2.10.5 Sweepline Mo’s – Offline for the second time

2.10.6 4D Mo’s

To deal with a 14-dimensional space, visualize a 3-D space and say ’fourteen’ to yourself very loudly. Everyone does it.

– Geoffrey Hinton

Problem 32 (Codeforces 1767F). Given a tree of order N rooted at vertex 1. Each vertex has integer v_i written on it. Answer Q queries; the i^th query is (u_i,v_i). To answer it, you shall collect all the vertices in subtrees u_i and v_i then list the number written on those vertices – a vertex is listed twice if it is in both subtree u_i and v_i. Then print the lowest mode in the list. 1 ≤ N,Q,v_i ≤ 200000.

Solution Run a depth-first-search on the tree to obtain its DFS order. Consider a 4D space (do not try imagining it). A point P = (x_i,y_i,z_i,w_i) correspond to a state where the integer written on each vertex with discovery time in [x_i,y_i] is put in the list, and then the integer written on each vertex with discovery time in [z_i,w_i] is again put in the list. Apply Mo’s algorithm. The data structure, which need to support adding and removing one instance of an integer v_i, and answering the minimum mode, can be implemented in amortized constant time; the detail for its implementation will be discussed later. As we have the data structure, now we implement Mo’s algorithm on four dimensional space. We block the first three axes. There will be in total (N∕B)³ tesseract-shaped buckets to classify our points. The cross section of the each of those tesseract against OXYZ space is a cuboid with side length B. and sort points in each by their fourth coordinate. To move to a new tesseract we can either reset the data structure or move back along the fourth dimension – both take O(N). The time complexity adds up to O(NB + N⁴∕B³). Selecting B = N^.75 minimizes it.
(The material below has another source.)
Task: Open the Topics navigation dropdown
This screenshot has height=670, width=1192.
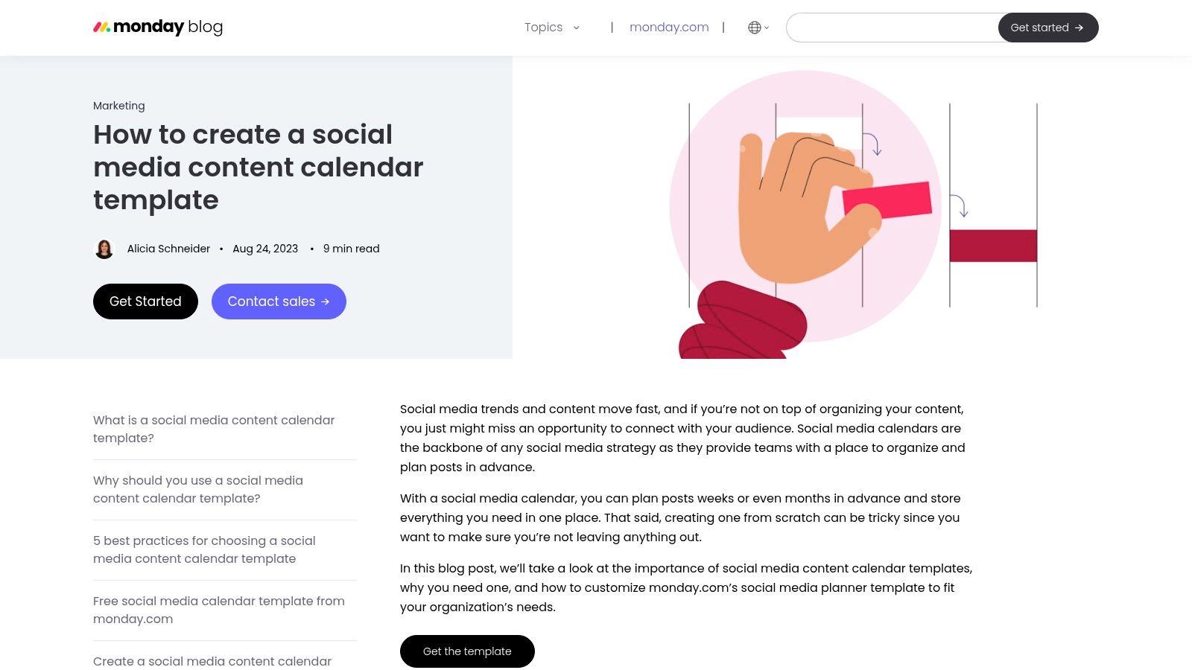Action: [543, 27]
Exercise 33. How to design the data structure? Hint: add(x) takes constant time, remove(x) takes amortized constant time, and getmode() can take up to O(N^.75). Refer to 2.10.3.

2.11 Dynacon – Segment tree on Timeline

Offline removal in non-amortized insert-only structures with an extra log factor

The name Dynacon is not unanimous – many calls it that because applying the trick to a disjoint-set union solves the dynamic connectivity problem.

Say we have data structure D and need to support Q operations of these types: insert(y), remove(i), ask(x) – where y and x are arbitrary data, and remove(i) undo the insertion done in i^th query.

Let us build a segment tree with Q leaves, each vertex of the tree stores a list (as in dynamic array) of data associated with insertion queries. For each insertion query, find its lifetime – when it gets removed. If it never gets removed, consider it removed at time Q + 1. For insertion query with data y to be inserted and lifetime [l,r], we append y to each of the O(lg Q) segment tree vertices making up the lifetime interval. Once we do that for all insertion query, we can find the answer for all ask queries. Do a depth-first-search down the segment tree, starting from the root. When entering a vertex, apply all the updates attached to that vertex. Before leaving a vertex, undo (stack-wise) all the updates attached to that vertex. All non-amortized data structure can support the undo operation nicely – just revert every modification made to the computer’s memory. After entering a leave vertex associated with timestamp t, if t^th query is an ask query, do a query on the current data structure and output the answer (or memorize it). Of course, any insertion query is done O(lg Q) times, so this adds a log factor to the time-complexity.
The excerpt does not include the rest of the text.